--- Page text Enclosed Below ---

I am developing a web-api that takes data from client, and saves it for later use. Now i have an external system that needs to know of all events, so i want to setup a notification component in my web-api.
What i do is, after data is saved, i execute a SendNotification(message)
method in my new component. Meanwhile i don't want my client to wait or even know that we're sending notifications, so i want to return a 201 Created / 200 OK
response as fast as possible to my clients.
Yes this is a fire-and-forget scenario. I want the notification component to handle all exception cases (if notification fails, the client of the api doesn't really care at all).
I have tried using async/await
, but this does not work in the web-api, since when the request-thread terminates, the async operation does so aswell.
So i took a look at Task.Run()
.
My controller looks like so:
public IHttpActionResult PostData([FromBody] Data data) {
_dataService.saveData(data);
//This could fail, and retry strategy takes time.
Task.Run(() => _notificationHandler.SendNotification(new Message(data)));
return CreatedAtRoute<object>(...);
}
And the method in my NotificationHandler
public void SendNotification(Message message) {
//..send stuff to a notification server somewhere, syncronously.
}
I am relatively new in the C# world, and i don't know if there is a more elegant(or proper) way of doing this. Are there any pitfalls with using this method?
It really depends how long. Have you looked into the possibility of QueueBackgroundWorkItem as detailed here. If you want to implement a very fast fire and forget you also might want to consider a queue to pop these messages onto so you can return from the controller immediately. You'd then have to have something which polls the queue and sends out the notifications i.e. Scheduled Task, Windows service etc. IIRC, if IIS recycles during a task, the process is killed whereas with QueueBackgroundWorkItem there is a grace period for which ASP.Net will let the work item finish it's job.
I would take a look on Hangfire. It is fairly easy to setup, it should be able to run within your ASP.NET process and is easy to migrate to a standalone process in case your IIS load suddenly increases. I experimented with Hangfire a while ago but in standalone mode. It has enough docs and easy to understand API.

--- End of Enclosed Page text ---
--- Data Enclosed Below ---

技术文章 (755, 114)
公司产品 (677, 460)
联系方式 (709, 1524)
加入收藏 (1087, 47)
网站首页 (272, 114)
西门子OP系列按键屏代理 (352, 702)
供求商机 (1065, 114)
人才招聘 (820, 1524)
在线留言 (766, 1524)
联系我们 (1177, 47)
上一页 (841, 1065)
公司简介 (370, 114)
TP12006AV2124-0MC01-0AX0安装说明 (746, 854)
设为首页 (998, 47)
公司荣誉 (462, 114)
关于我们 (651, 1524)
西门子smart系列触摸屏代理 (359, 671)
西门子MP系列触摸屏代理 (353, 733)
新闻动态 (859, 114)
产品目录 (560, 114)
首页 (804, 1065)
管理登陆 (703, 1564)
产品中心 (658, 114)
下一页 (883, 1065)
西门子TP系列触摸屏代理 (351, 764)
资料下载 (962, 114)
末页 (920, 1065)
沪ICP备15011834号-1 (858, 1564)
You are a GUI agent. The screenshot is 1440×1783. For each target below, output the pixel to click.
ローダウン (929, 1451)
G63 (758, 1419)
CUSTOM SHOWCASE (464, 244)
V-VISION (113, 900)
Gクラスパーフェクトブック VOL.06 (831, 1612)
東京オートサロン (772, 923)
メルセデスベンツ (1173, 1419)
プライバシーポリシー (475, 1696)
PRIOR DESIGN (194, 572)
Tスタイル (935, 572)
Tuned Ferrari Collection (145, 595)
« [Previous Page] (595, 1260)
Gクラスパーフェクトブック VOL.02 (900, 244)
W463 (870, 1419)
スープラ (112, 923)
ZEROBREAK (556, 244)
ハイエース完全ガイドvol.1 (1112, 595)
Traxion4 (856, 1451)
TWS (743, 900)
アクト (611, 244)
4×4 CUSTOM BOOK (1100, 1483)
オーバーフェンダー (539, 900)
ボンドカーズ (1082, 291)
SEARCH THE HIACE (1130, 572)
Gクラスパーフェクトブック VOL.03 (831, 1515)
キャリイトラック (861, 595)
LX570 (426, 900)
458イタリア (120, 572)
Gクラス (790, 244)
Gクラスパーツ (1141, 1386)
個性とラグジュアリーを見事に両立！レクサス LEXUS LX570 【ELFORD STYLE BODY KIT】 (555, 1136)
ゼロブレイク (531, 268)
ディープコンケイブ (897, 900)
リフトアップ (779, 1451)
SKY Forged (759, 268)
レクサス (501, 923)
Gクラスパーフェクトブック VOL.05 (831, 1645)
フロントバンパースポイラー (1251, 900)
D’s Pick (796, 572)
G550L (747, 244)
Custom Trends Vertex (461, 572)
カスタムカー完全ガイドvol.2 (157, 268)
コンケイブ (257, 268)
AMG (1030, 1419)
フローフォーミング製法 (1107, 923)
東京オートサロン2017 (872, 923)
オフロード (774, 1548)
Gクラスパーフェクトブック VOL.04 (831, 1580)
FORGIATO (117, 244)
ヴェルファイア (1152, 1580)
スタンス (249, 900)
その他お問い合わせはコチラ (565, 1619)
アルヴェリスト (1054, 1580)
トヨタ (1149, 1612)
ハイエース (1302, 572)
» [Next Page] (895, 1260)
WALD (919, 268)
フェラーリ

--- End of Enclosed Data ---

Directions:
a. In the fire-and-forget post, which method did the author look at after async/await failed in the web-api?
b. Please write out the fire-and-forget post from "method in my new" up to and including "strategy takes time.".
The lines above are separate material, unrelated to the fire-and-forget post.

Task responses:
a. Task.Run()

b.
method in my new component. Meanwhile i don't want my client to wait or even know that we're sending notifications, so i want to return a 201 Created / 200 OK
response as fast as possible to my clients.
Yes this is a fire-and-forget scenario. I want the notification component to handle all exception cases (if notification fails, the client of the api doesn't really care at all).
I have tried using async/await
, but this does not work in the web-api, since when the request-thread terminates, the async operation does so aswell.
So i took a look at Task.Run()
.
My controller looks like so:
public IHttpActionResult PostData([FromBody] Data data) {
_dataService.saveData(data);
//This could fail, and retry strategy takes time.